Work instruction: Please count the lines in the data below that hold "will" and answer with the number by itself.

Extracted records
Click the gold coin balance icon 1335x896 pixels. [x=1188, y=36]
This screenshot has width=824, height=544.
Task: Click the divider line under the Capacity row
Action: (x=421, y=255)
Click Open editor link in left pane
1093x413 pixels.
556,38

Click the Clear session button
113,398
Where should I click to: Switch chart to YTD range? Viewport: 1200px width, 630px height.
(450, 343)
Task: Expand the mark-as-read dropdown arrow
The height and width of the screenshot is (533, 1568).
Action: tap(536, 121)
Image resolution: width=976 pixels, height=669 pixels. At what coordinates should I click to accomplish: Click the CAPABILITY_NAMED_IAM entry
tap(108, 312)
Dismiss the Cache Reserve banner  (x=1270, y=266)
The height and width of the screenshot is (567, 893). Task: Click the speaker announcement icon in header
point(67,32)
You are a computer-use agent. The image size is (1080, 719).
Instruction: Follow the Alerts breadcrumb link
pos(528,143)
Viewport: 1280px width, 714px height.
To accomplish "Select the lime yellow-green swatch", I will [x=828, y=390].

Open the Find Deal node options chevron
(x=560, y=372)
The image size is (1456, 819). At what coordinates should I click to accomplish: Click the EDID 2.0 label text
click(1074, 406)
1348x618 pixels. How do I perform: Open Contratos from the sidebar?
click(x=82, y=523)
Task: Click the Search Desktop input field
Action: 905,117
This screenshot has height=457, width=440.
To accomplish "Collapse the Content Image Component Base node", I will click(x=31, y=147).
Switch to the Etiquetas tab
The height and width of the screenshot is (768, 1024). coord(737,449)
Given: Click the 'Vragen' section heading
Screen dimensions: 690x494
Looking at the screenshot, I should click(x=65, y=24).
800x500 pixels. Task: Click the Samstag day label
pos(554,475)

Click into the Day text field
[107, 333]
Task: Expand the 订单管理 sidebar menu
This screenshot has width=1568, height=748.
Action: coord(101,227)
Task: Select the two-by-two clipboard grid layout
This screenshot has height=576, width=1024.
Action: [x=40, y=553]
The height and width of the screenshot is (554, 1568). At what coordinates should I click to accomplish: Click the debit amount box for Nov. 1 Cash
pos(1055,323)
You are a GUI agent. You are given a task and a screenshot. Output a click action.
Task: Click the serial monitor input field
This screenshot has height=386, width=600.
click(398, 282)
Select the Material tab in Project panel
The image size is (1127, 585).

Answer section: 2